DATA FOR THIS TASK:
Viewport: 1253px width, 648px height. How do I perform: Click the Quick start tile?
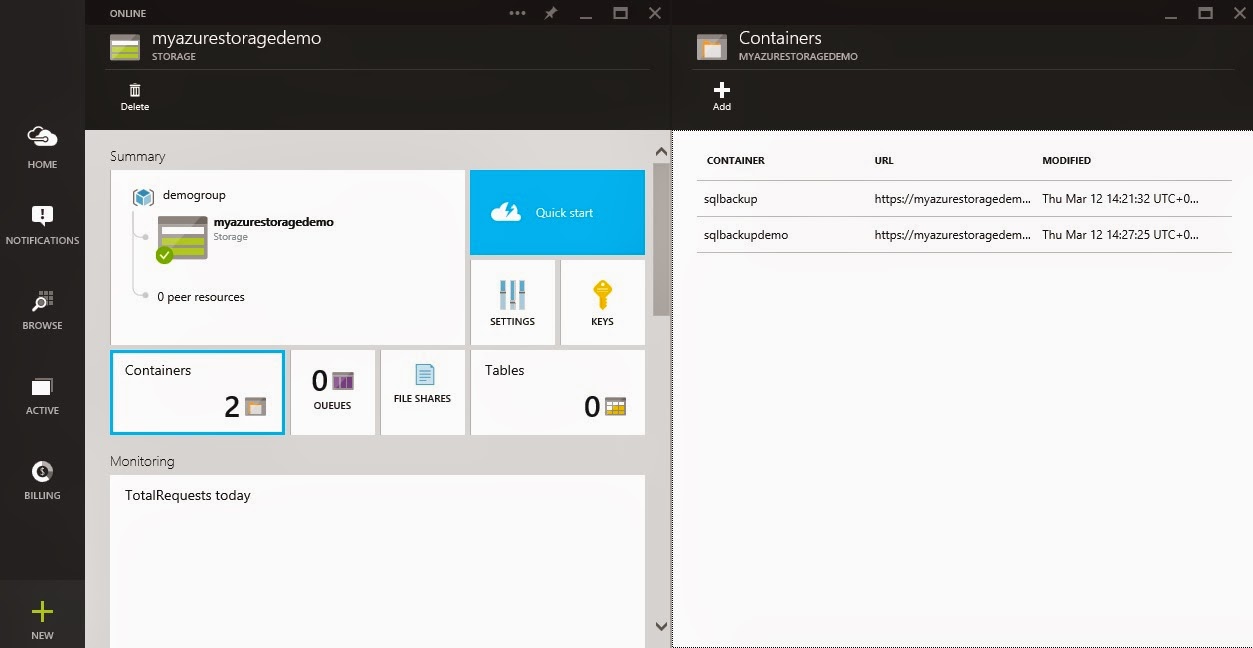(557, 212)
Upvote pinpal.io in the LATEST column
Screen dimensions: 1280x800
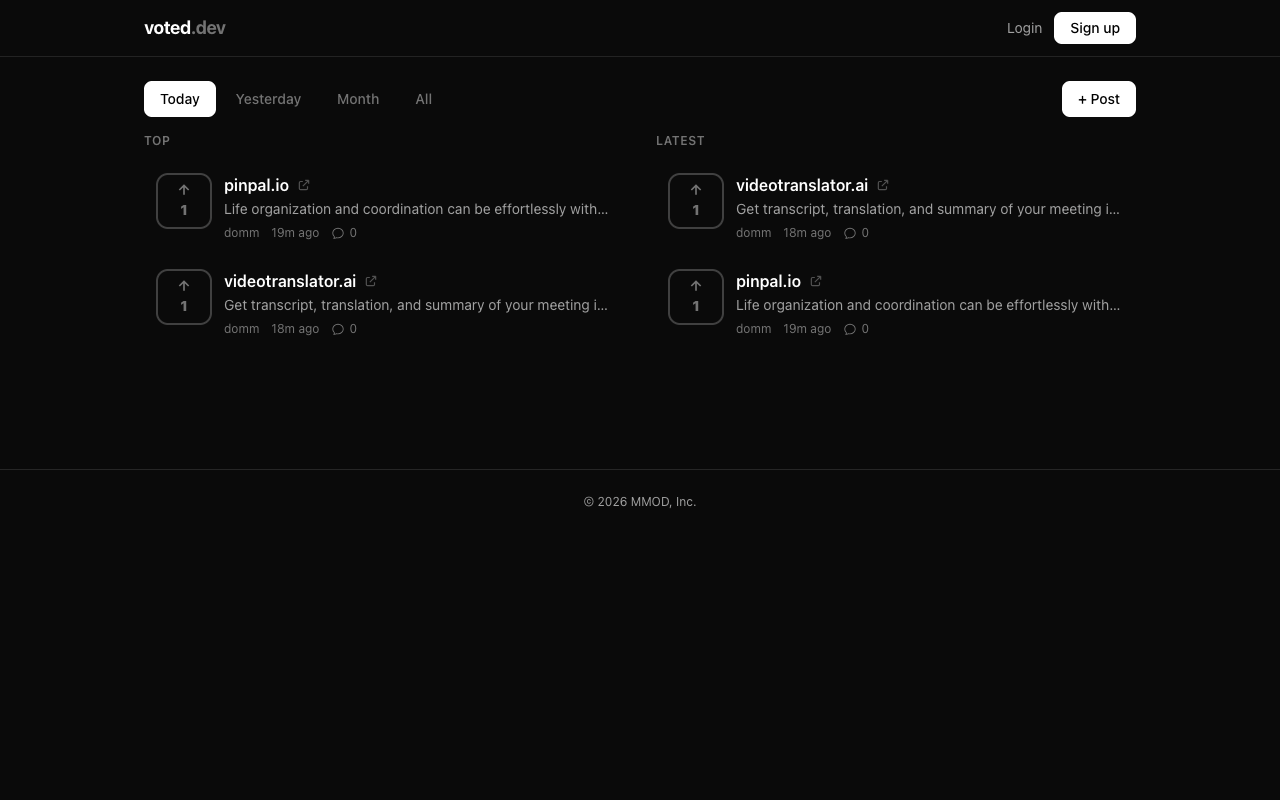696,297
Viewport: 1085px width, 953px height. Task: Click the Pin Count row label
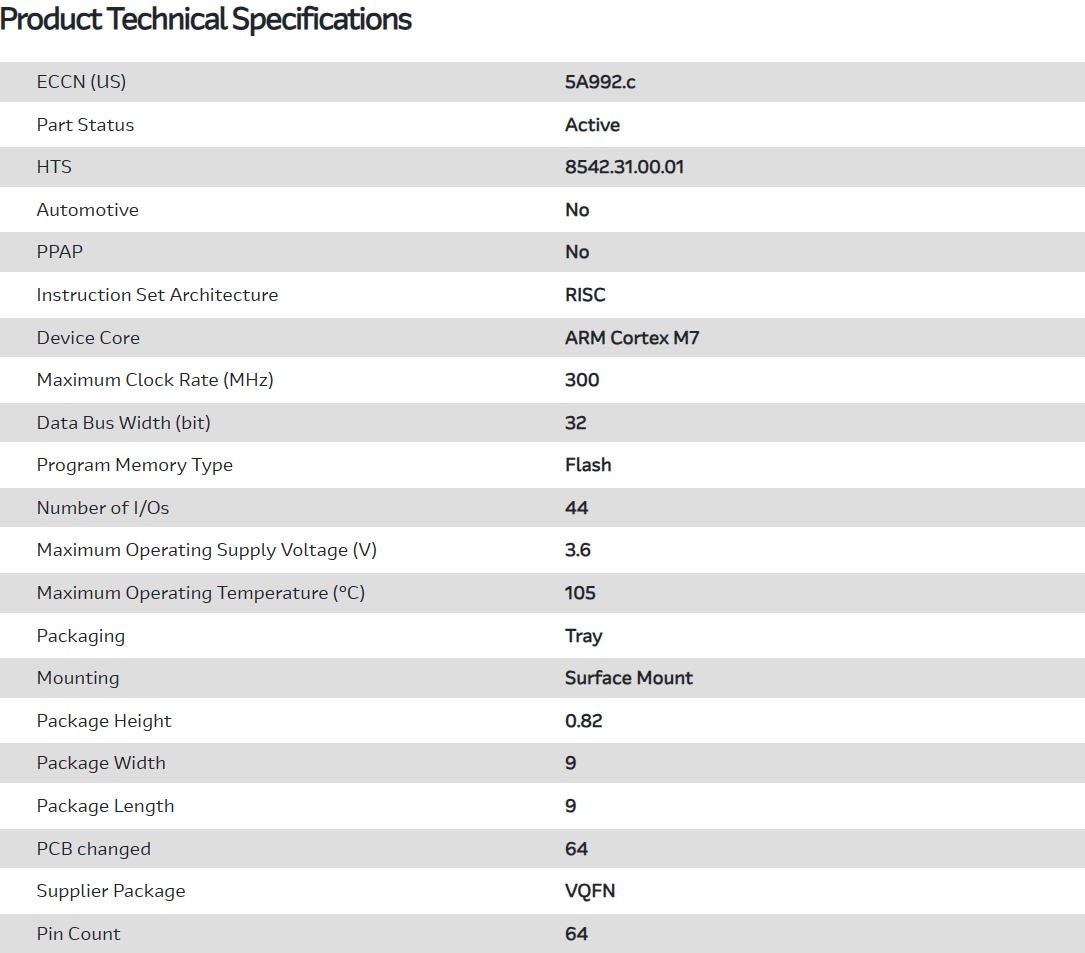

EXERCISE: Write out the data above exactly as it appears, but without any image.

EXERCISE OUTPUT:
Viewport: 1253px width, 648px height. How do I perform: Click the Quick start tile?
(557, 212)
Upvote pinpal.io in the LATEST column
Screen dimensions: 1280x800
696,297
Viewport: 1085px width, 953px height. Task: Click the Pin Count row label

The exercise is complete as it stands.